Enkeltrick, falsche Polizisten, Schockanrufe: Eine Welle von Betrugsversuchen schwappt derzeit durch den Kreis Wesel. Von einer „Telefonbetrüger-Mafia“ spricht mittlerweile die Polizei.

Wesel

, 13.11.2020, 10:51 Uhr / Lesedauer: 1 min
Eine 83-Jährige ist Telefonbetrügern auf den Leim gegangen.

Eine 83-Jährige ist Telefonbetrügern auf den Leim gegangen. © picture alliance / Christin Klose/dpa-tmn

Ab Donnerstagmittag hatte die Polizei im gesamten Kreisgebiet gut zu tun. Die Betrugsversuche in hoher Anzahl sorgten für mehr als 40 Einsätze der Polizei. Trotz mehrfacher Warnungen der Polizei in den vergangenen Tagen war am Tag zuvor eine 83-Jährige den Betrügern auf den Leim gegangen.

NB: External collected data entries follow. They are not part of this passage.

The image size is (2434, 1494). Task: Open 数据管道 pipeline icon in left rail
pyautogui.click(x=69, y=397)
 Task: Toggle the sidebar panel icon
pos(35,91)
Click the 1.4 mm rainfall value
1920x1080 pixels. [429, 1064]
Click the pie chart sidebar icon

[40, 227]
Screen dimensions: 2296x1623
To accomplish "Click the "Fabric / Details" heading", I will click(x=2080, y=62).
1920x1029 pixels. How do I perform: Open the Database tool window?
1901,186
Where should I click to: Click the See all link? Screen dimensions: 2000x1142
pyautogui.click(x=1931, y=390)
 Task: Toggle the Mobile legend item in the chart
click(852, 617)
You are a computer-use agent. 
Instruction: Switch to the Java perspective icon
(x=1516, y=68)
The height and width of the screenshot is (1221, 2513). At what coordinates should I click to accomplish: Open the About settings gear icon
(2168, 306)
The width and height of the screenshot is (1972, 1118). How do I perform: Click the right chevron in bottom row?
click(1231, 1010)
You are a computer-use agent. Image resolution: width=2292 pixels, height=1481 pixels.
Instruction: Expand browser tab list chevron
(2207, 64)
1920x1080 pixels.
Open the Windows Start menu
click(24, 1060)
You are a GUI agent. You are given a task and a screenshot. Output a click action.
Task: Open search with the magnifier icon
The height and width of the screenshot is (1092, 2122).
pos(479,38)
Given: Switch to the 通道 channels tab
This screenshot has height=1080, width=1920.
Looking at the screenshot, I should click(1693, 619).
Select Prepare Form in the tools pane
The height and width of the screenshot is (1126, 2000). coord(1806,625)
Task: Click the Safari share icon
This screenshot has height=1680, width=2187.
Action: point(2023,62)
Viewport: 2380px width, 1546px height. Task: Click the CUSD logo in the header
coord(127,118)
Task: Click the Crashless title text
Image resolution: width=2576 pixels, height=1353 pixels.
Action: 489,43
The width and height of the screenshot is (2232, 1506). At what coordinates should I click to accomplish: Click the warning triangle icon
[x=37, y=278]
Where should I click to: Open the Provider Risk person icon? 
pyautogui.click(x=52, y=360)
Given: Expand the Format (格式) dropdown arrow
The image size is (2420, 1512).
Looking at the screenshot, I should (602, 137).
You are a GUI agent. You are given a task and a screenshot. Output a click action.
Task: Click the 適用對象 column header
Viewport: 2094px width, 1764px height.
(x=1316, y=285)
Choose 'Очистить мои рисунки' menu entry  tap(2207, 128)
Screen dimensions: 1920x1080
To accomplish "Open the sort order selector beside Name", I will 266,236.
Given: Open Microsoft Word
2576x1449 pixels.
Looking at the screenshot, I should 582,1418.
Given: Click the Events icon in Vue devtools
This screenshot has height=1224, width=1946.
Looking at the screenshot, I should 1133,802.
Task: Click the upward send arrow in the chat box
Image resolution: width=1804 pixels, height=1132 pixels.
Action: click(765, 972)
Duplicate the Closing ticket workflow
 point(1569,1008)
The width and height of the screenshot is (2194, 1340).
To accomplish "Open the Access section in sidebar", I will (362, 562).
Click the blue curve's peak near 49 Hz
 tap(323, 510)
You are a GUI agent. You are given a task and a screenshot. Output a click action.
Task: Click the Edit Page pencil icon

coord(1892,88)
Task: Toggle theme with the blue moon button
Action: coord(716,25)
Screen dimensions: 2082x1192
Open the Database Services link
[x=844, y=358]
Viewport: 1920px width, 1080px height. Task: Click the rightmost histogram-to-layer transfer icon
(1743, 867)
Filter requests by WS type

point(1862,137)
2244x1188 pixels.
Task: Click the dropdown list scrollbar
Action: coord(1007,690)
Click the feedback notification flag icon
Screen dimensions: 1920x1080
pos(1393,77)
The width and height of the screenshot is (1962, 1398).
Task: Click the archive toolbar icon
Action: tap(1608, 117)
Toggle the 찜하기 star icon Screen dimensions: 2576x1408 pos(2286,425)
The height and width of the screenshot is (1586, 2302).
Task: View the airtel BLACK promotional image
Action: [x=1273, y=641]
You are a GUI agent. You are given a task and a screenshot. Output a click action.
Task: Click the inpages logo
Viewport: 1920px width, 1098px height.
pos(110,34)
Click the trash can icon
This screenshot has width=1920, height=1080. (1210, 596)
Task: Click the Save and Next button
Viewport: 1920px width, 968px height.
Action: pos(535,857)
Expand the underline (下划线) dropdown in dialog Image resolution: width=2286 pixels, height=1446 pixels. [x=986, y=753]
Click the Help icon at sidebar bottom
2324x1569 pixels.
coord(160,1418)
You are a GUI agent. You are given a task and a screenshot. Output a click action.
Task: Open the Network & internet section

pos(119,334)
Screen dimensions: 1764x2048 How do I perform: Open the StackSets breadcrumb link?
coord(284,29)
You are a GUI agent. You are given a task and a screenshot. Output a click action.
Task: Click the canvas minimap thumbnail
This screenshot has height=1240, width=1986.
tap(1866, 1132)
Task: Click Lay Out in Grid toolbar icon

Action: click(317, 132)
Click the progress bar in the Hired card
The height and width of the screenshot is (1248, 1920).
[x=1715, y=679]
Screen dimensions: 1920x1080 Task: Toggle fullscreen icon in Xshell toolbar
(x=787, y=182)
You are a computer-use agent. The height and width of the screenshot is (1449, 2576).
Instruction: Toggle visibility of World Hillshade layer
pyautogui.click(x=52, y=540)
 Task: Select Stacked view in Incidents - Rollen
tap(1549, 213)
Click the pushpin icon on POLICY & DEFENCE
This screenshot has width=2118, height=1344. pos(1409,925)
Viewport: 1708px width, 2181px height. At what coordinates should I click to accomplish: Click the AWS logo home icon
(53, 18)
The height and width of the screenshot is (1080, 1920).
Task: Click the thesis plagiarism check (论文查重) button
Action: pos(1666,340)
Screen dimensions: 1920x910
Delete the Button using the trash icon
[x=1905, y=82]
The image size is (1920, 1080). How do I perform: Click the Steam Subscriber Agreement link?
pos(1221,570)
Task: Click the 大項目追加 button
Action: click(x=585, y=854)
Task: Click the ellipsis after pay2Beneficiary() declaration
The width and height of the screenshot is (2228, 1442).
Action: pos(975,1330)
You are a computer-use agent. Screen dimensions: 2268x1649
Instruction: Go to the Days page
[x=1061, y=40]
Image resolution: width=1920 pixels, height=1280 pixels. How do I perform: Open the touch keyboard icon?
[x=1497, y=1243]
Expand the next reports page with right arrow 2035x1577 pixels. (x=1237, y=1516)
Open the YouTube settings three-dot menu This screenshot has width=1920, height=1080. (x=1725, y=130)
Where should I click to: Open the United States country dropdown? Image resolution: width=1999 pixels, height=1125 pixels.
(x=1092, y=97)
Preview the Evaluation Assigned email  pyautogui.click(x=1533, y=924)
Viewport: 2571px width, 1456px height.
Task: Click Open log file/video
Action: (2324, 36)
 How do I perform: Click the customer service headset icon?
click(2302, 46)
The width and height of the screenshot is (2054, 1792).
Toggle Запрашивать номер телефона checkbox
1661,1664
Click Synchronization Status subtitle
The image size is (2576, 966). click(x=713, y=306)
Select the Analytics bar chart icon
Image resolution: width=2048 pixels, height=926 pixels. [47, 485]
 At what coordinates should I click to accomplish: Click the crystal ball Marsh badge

Am Mittwochnachmittag fiel die 83-jährige Weselerin auf die geschulte Rhetorik der Betrüger herein. Der vermeintliche Enkel der älteren Dame meldete sich am Telefon und bat um 9000 Euro, da er einen Unfall gehabt habe und man die Polizei nicht einschalten wollte. Die 83-Jährige holte zuerst Geld von der Bank und übergab dieses anschließend einer Botin.

Beschreibung der Botin

Die Beschreibung der Botin: etwa 30 Jahre alt, groß und schlank, vermutlich osteuropäisch. Sie trug eine braune Steppjacke. Sachdienliche Hinweise erbittet die Polizei in Wesel, Tel. (0281) 1070.

Die Polizei warnt erneut: „Die Betrüger haben immer wieder Seniorinnen und Senioren im Visier, um ihre Betrugsmasche zu versuchen. Dabei sind die Unbekannten sehr einfallsreich und schmücken ihre angeblichen Notlagen immer wieder mit anderen Details aus.“ Man solle sich im Zweifel durch Rückrufe über bekannte Telefonnummern bei den Angehörigen vergewissern, ob der Anruf tatsächlich von dort erfolgt sei.

„Polizisten lassen sich grundsätzlich von Ihnen keine wertvollen Sachen oder Geld geben, um diese vor Einbrechern zu schützen“, so die Polizei, die dazu aufruft, skeptisch zu bleiben und im Notfall die 110 anzurufen.